La cuisine du Maghreb
Ce que le Maroc, l'Algérie et la Tunisie ont en partage : la semoule de blé dur, le cumin et les pâtisseries au sirop que les trois pays revendiquent également.
📚 Pour aller plus loin
Certaines recettes n'appartiennent à aucun des trois pays en particulier, et les attribuer serait un contresens : les boulettes de kefta, les makrouds, la zlabia se font de Casablanca à Tunis avec les mêmes gestes et sous des noms voisins. Cette page les rassemble plutôt que de trancher. Les cuisines nationales ont leurs propres pages ; ce qui suit est ce qu'elles ont en commun.
La semoule de blé dur est la base amidonnée partagée, et elle ne se comporte pas comme la farine. Ses grains sont des fragments d'albumen, plus gros et plus durs, qui s'hydratent lentement : une pâte à makroud, comme une semoule de seffa, a besoin d'un repos de vingt à trente minutes pour que l'eau atteigne le cœur des particules. Travaillée et utilisée aussitôt, elle paraît sèche, on ajoute de l'eau, et elle devient collante un quart d'heure plus tard.

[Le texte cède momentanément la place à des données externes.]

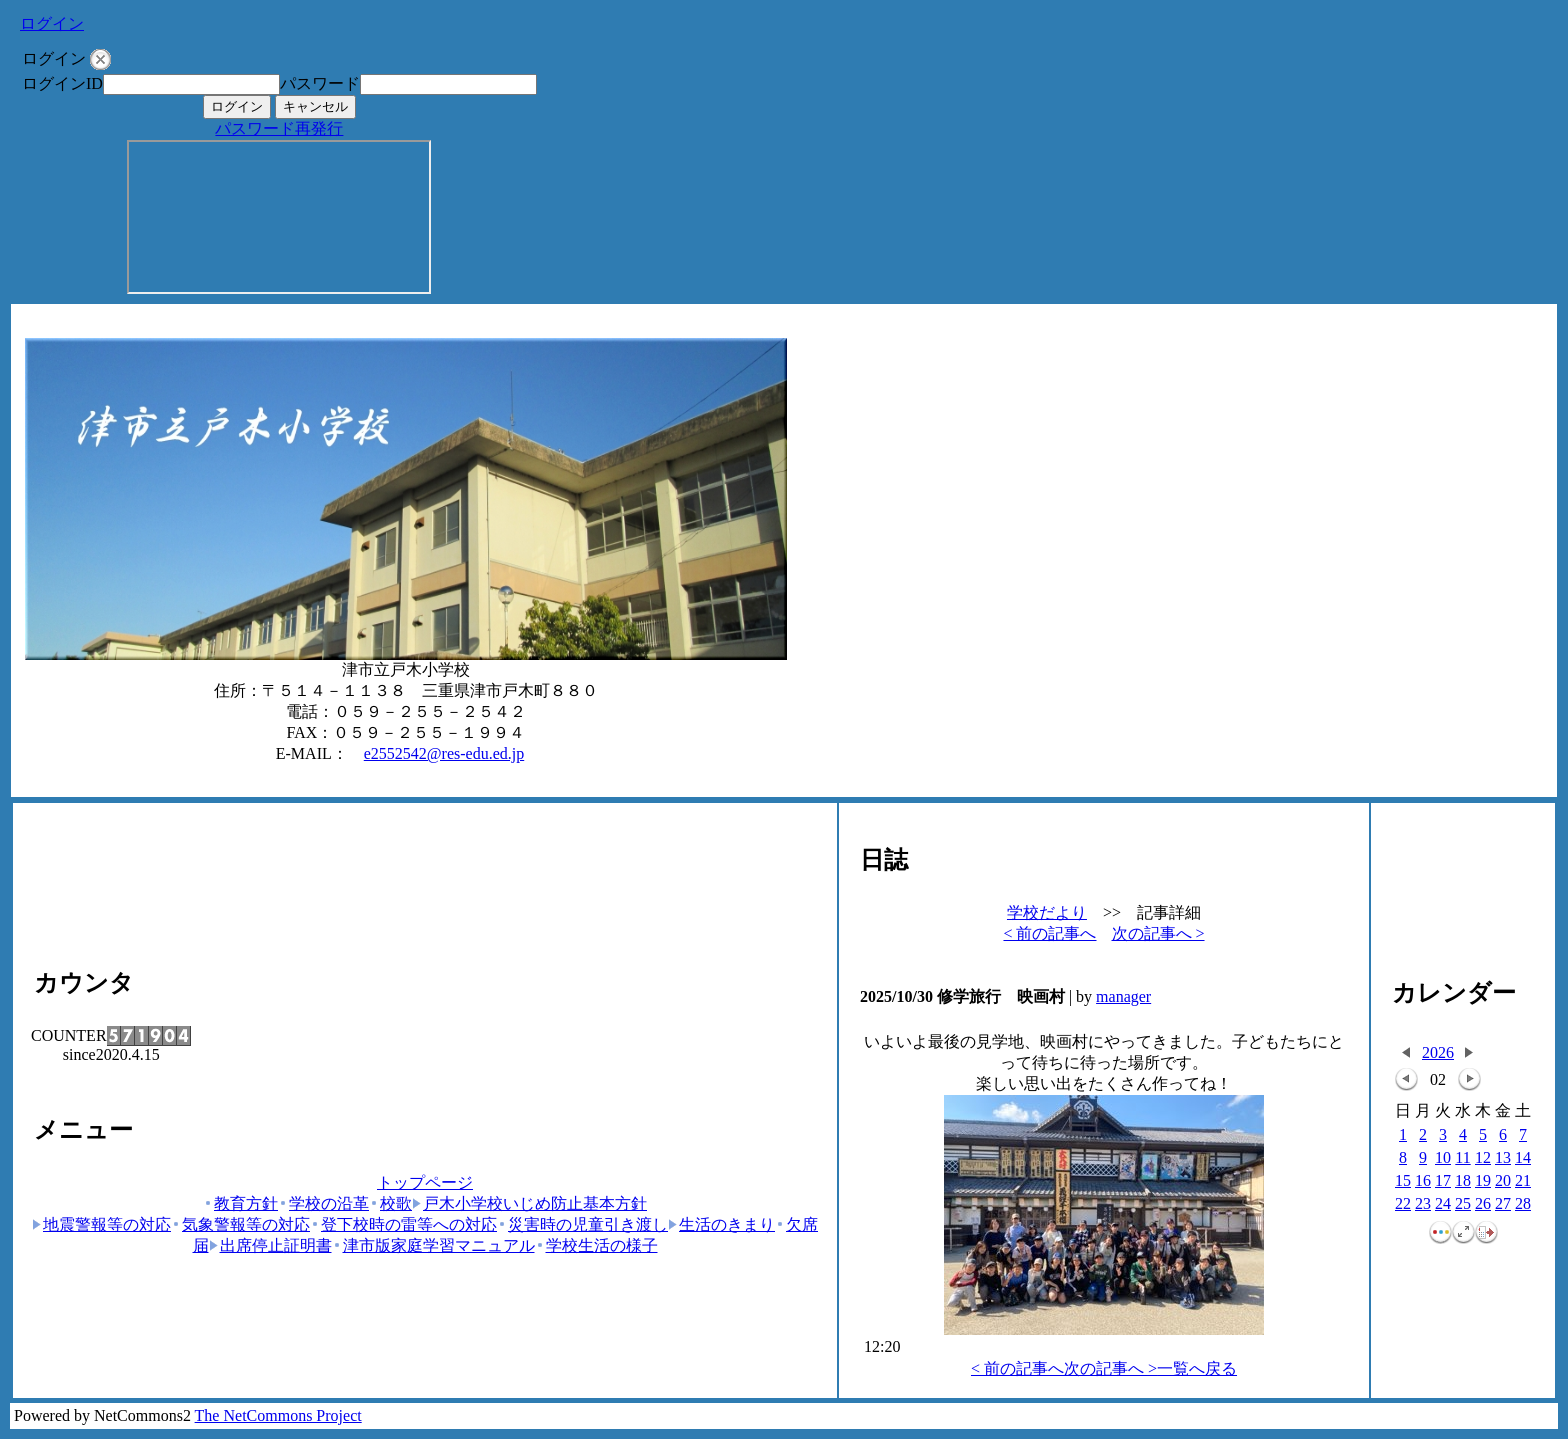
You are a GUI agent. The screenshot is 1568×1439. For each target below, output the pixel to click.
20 (1503, 1181)
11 (1462, 1158)
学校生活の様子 (596, 1245)
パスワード (320, 83)
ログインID (62, 83)
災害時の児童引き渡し (582, 1224)
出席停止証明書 (270, 1245)
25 (1463, 1204)
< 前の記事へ (1049, 933)
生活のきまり (721, 1224)
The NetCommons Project (278, 1415)
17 (1443, 1181)
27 (1503, 1204)
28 (1523, 1204)
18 (1463, 1181)
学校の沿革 (323, 1203)
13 (1503, 1158)
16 (1423, 1181)
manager (1123, 996)
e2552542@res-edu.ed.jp (444, 753)
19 (1483, 1181)
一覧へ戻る (1197, 1368)
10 (1443, 1158)
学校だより (1047, 912)
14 (1523, 1158)
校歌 (390, 1203)
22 (1403, 1204)
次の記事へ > (1158, 933)
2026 (1438, 1052)
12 (1483, 1158)
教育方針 (240, 1203)
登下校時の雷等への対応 (403, 1224)
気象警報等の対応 (240, 1224)
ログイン (52, 23)
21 (1523, 1181)
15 (1403, 1181)
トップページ (425, 1182)
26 (1483, 1204)
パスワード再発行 (279, 128)
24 (1443, 1204)
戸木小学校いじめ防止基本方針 (529, 1203)
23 (1423, 1204)
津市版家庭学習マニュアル (433, 1245)
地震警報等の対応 (101, 1224)
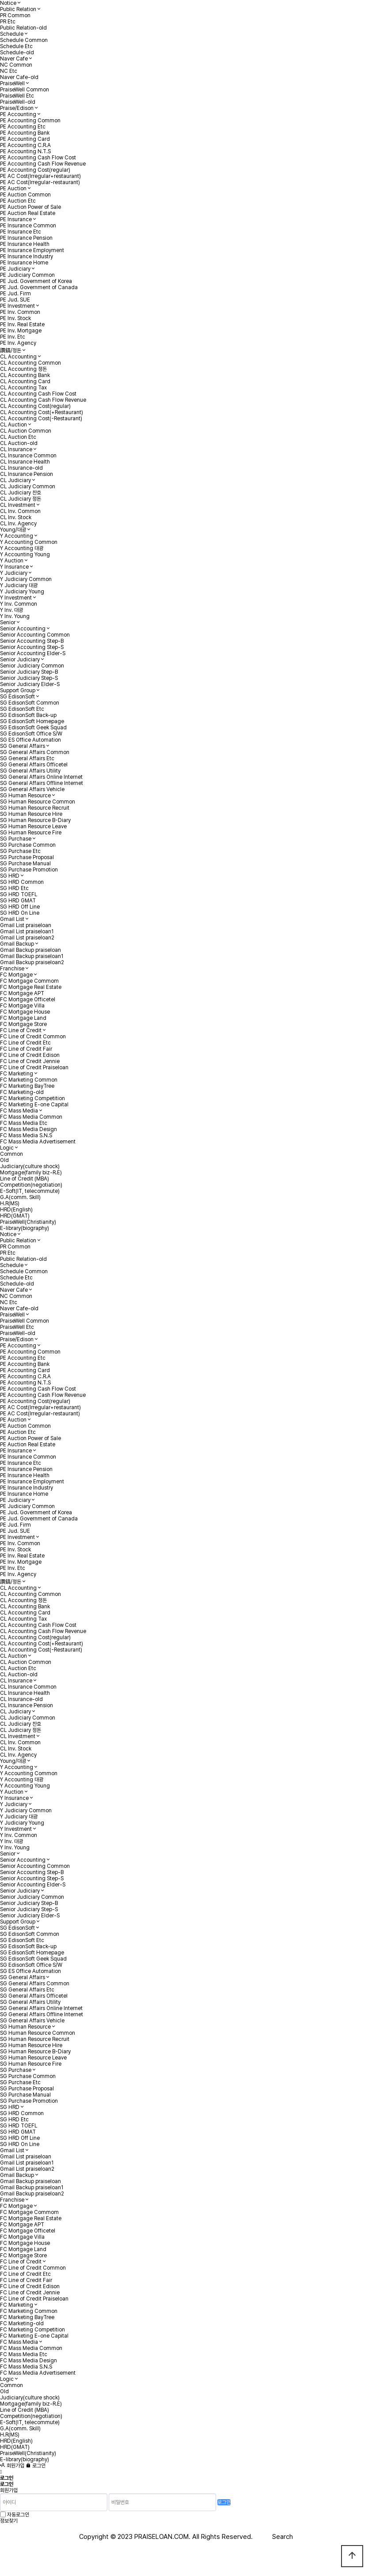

La pâtisserie maghrébine finit presque toujours par un bain de sirop, et son efficacité tient à un écart de température. La règle est constante : pièce chaude dans un sirop froid, ou pièce froide dans un sirop chaud, jamais les deux à la même température. L'air et la vapeur emprisonnés dans la pièce chaude se contractent en refroidissant et aspirent le sirop vers l'intérieur ; deux fluides tièdes ne créent aucune dépression, et le sirop reste en surface, où il rend la pièce poisseuse sans jamais la sucrer à cœur.